As he did with Corneille’s The Liar a few years back, playwright David Ives once again works his theatrical magique on a centuries-old comédie française in The Heir Apparent, Ives’ 2014 off-Broadway adaptation of Jean-François Regnard’s 1706 farcical French bonbon Le Légataire Universelle, now delighting audiences in its Los Angeles Premiere at Long Beach’s International City Theatre.

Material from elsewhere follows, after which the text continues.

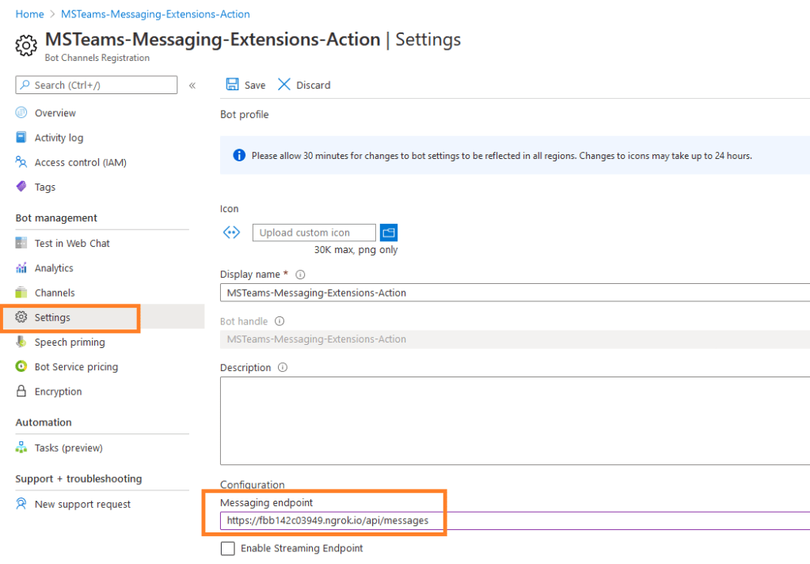The image size is (810, 564).
Task: Click MSTeams-Messaging-Extensions-Action breadcrumb link
Action: pos(155,14)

Wallace Angus Bruce stars as handsome young man-about-town Eraste, whose hopes of marrying la belle Isabelle (Suzanne Jolie Narbonne) depend on his ability to persuade his wealthy uncle Geronte (Matthew Henerson) to forget about bequeathing his ample fortune to some distant relative and get it into his thick tête that charity can and should begin much closer to home. (It would help too if Uncle Geronte didn’t have his own eye set on Isabelle.)

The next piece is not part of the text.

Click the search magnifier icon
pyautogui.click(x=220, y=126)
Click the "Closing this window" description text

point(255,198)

Fortunately, Eraste has in his employ the wily Crispin (Adam J. Smith), who with the aid of Crispin’s main squeeze—and fellow servant—Lisette (Paige Lindsey White), will do anything in his power to secure his master’s bonheur, even if that means showing off some hairy cleavage in female drag as the abovementioned distant relative.

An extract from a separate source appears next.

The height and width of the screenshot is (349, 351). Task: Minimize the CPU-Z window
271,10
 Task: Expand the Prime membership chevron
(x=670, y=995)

Completing The Heir Apparent’s colorful cast of characters are Lisette’s battleaxe mère Madam Argante (Rebecca Spencer) and a short, make that très très short lawyer named Scruple (Adam von Almen).
In addition to maintaining Regnard’s original plot, playwright Ives preserves the era’s rhyming-couplet style, though it’s clear from the get-go that this “translaptation” (the word coinage is his) will take considerable liberties when converting 18th-Century French to 21st Century English.
Take for example Geronte’s reaction to the high cost of early-1700s medical care: “It’s criminal! Extortion past endurance! Of course if we had national health insurance.” Or his rhyming “venomous” with “enemas.” Or best of all, Lisette’s description of her ideal man: “A hundred fifty pounds and tightly assed. Someone remarkably like young Eraste.”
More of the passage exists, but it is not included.